Anne Lade, a former police officer hired by the court to investigate the 1980 death, told a packed courtroom on Friday that in the years since Azaria disappeared, there have been numerous dingo attacks on humans, including three fatal ones.
Azaria Chamberlain's mother, Lindy, was convicted and later cleared of murdering her child and has always maintained that a wild dog took the baby.
Rex Wild, a lawyer assisting the coroner, described several of the attacks and said he believed the evidence showed that a dingo could have been responsible for Azaria's death.
"Although it [a dingo killing a child] may have been regarded as unlikely in 1980 ... it shouldn't be by 2011-12,'' he said.
"With the additional evidence in my submission, your honour should accept on the balance of probabilities that the dingo theory is the correct one.''
Azaria's death certificate still lists the cause of death as "unknown".
Lindy Chamberlain-Creighton and her ex-husband Michael Chamberlain sat through Friday's hearing which they hope
will see Azaria's death certificate changed to say she was killed by a dingo.
"It gives me hope that this time that Australians will finally be warned and realise that dingoes are a dangerous animal," Chamberlain-Creighton told journalists outside the court.
"And I also hope that this will give a final finding which closes the inquest into my daughter's death which so far has been standing open and unfinished."
Nine-weeks-old Azaria vanished during a family vacation to Ayers Rock, the giant red monolith now known by its Aboriginal name Uluru.

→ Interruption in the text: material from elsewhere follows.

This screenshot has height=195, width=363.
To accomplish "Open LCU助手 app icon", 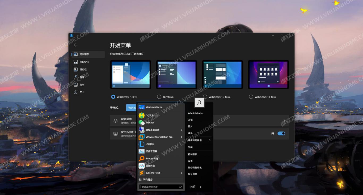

Fellow campers told police they heard a low growl followed by a baby's cry shortly before Chamberlain-Creighton, who had been making dinner at a nearby barbecue area, went to check on her daughter.
Chamberlain-Creighton said she saw a dingo run from the tent and disappear into the darkness. There were dingo prints outside the tent, and spots of blood on the bedding.
Azaria's body was never found, though her torn and bloodied jumpsuit turned up in the surrounding desert.
Officials, doubtful that a dingo was strong enough to drag away a baby, charged Lindy with murder.
Prosecutors said she slit Azaria's throat in the family car, which initial forensic tests said was splashed with baby's blood, and buried her in the desert. Lindy was convicted and sentenced to life in prison.
Years later, more sophisticated tests found that the "blood" in the car was a combination of milk and a chemical sprayed during manufacture.
Three years into Lindy's prison sentence, a jacket Azaria had been wearing was found by chance near a dingo den. Lindy was released from prison and her conviction was overturned.
Still, three separate coroner's inquests have failed to agree on a cause of death for Azaria. The last inquest, held in 1995, returned an inconclusive finding, with the coroner saying there was not enough evidence to prove a dingo was responsible.
Since then, the Chamberlains have gathered new evidence of around a dozen dingo attacks on children, three of them fatal, said their lawyer, Stuart Tipple. That evidence was presented to Morris, the coroner, for consideration at Friday's inquest.
Australians have followed the case closely since it began, and most have strong opinions. Although public support for Lindy has grown over the years, many still doubt that a dingo could have killed Azaria.